Wednesday, October 13, 2010 | Every day dozens of broadcasters go on the airwaves in Little Saigon — which sits in parts of Garden Grove and Westminster — and talk politics. The news programs, which rent time by the hour, have dedicated Vietnamese-language audiences and the potential to sway elections.
For more than 20 years, Long Vo has been one of the local stalwarts in this arena. His “Vietnamese in California” show has received commendations from the Republican Party of Orange County as well as Democratic lawmakers.
But on Sept. 29, his show was yanked off the air.
The reason given by the station is that Vo was taken off AM 1190 because he refused to sign the station’s newly constituted pledge regarding what can and can’t be said on air about politicians.
Vo, who was a political prisoner for five years in Vietnam after the fall of Saigon, said he was told that the shut down was ordered by Republican state Assemblyman Van Tran, who is in a tough battle with Democrat Loretta Sanchez for her 47th District seat in the U.S. Congress.
Tran, Little Saigon’s most recognizable and powerful politician, denies having anything to do with the shutdown of Vo’s show. And Bob Hastings, who manages the station owned by Salem Communications, backs up Tran. Hastings said the station is requiring all show hosts, not just Vo, to sign the new pledge.
Regardless of whose version is closer to the truth, the controversy shows just how much of a street brawl the race between Tran and Sanchez has become.
Vo and others say the timing of the station’s new pledge is too coincidental to not have been done on Tran’s behalf. There are also those who say that the rhetoric on the 4th District race hasn’t changed on the pro-Tran news broadcasts.
On Sept. 29, Vo hosted a call-in program on AM 1190 that began with him reading a story from the Voice of America on recent allegations that ethnicity had become an overriding issue in the race. Sanchez was criticized for remarks on Spanish-language TV, saying that Vietnamese were trying to take the congressional seat away from Latinos.

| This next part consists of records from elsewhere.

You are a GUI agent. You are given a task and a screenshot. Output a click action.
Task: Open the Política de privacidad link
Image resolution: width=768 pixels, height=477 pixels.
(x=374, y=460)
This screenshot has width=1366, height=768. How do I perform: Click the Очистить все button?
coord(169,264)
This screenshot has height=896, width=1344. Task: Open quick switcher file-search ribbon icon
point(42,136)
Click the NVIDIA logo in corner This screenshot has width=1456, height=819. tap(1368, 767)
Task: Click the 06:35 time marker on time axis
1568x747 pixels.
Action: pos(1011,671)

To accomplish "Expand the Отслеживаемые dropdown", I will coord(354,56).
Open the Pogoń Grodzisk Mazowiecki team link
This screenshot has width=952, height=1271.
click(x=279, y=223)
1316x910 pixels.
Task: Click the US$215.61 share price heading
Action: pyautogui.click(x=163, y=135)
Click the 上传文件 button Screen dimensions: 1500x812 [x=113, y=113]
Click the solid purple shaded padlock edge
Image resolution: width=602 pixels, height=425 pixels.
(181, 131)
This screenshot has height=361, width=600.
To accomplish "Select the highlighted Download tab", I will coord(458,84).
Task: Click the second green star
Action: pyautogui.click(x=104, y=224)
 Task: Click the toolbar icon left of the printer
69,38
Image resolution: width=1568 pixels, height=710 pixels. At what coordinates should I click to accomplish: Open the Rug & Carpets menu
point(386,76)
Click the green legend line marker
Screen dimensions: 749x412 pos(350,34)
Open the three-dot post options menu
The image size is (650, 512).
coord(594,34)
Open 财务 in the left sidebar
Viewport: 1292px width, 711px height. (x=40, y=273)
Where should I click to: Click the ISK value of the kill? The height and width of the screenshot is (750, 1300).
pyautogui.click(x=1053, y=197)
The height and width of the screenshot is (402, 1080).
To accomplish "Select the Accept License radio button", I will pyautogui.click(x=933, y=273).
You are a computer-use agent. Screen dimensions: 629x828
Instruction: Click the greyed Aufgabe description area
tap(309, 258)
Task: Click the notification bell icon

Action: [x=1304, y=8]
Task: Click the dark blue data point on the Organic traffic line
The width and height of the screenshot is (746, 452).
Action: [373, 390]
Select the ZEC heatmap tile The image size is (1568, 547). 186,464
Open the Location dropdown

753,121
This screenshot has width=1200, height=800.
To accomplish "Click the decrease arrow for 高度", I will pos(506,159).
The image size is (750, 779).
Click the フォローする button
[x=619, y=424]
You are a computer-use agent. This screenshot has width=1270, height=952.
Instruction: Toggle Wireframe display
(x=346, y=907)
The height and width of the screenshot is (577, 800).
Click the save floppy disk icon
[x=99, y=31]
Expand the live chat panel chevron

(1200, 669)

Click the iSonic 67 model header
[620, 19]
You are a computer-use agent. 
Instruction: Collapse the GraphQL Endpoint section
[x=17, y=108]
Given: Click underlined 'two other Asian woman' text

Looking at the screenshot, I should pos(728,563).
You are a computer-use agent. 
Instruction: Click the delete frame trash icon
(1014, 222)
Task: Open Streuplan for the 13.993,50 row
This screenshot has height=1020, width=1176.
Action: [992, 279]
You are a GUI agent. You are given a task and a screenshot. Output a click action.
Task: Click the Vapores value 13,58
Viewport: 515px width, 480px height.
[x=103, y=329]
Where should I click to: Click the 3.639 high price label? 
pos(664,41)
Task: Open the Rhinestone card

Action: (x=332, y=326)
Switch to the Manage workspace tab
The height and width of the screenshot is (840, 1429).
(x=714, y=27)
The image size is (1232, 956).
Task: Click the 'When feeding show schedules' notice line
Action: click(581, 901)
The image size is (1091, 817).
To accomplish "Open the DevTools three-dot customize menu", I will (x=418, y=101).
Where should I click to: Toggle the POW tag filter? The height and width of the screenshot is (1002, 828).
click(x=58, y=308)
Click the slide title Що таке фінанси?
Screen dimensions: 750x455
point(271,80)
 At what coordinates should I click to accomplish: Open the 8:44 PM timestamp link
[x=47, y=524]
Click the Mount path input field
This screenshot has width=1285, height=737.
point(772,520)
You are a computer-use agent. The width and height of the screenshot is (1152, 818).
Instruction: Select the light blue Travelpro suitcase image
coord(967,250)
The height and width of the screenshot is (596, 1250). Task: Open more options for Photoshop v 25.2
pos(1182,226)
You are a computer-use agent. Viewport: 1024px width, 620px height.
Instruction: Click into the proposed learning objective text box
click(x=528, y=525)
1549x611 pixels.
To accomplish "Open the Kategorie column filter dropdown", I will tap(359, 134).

Vo said callers to his program criticized Republican nominee Tran but didn’t slander him. Other Vietnamese language speakers who have listened to a reproduction of the broadcast verify Vo’s comments.
Yet the morning after the broadcast aired, Vo said he got a call from a broker who sells time to broadcasters, such as himself, who put their news shows on commercial radio stations.
Vo said the broker, Chan Phan, told him that the heat was on and that Tran’s supporters were putting pressure on him to keep the broadcasts under wraps. Unless Vo agreed to cease talking about the 47th Congressional District, he would not be allowed back on the air.
Phan did not return calls for comment. Tran knows about the situation with Vo but denies making any phone calls to the station to complain about Vo’s broadcasts.
“They’re barking up the wrong tree,” he said. “I’ve been in this country and this business too long for that.”
Yet soon thereafter, Vo said he was faxed an amended policy from the radio station that precluded him from “denigration of any person, whether a private citizen or public figure” over the airwaves.
Vo refused to sign the agreement and so the night of Sept. 30 his program went silent from its usual timeslot of midnight to 5 a.m.
“We have the rights to have freedom of speech,” Vo said. “This is totally unfair having my radio station cut when I talk about the race while the others are not. This is very un-American.”
Vo filed a complaint with the Federal Communications Commission, which declined to comment on the case.
The FCC will very likely not help Vo because it is no longer governed by the Fairness Doctrine, which mandated that opposing political viewpoints get equal time on the airwaves. That doctrine was established in 1949, but later revoked by the Reagan administration.
Hastings said Tran had nothing to do with the policy change, which he says all ethnic language broadcasters will be asked to sign.
“All new lessees will sign the zero-tolerance policy,” Hastings said.
The station can’t monitor all the ethnic language news broadcasts it sells time to, Hastings said, so they prefer to have them avoid issues that attack politicians or private individuals.
Yet Vo and other observers say that a radio show that is friendly to Tran on the same station from 9 p.m. to midnight broadcast comments disparaging Sanchez the day after he received his zero-tolerance statement.
Tran insists he did not make any efforts to get Vo’s broadcasts taken off the air.
“We’ve made no complaints,” said Tran at an event at his campaign headquarters last weekend.
Sanchez, however, was quick to comment on the controversy and holds it up as an example of how Tran stifles dissent in the Vietnamese community.
“That’s what Van relies on: that nobody watches, that nobody speaks up,” Sanchez said. “We can’t have that kind of thing going on in the United States.”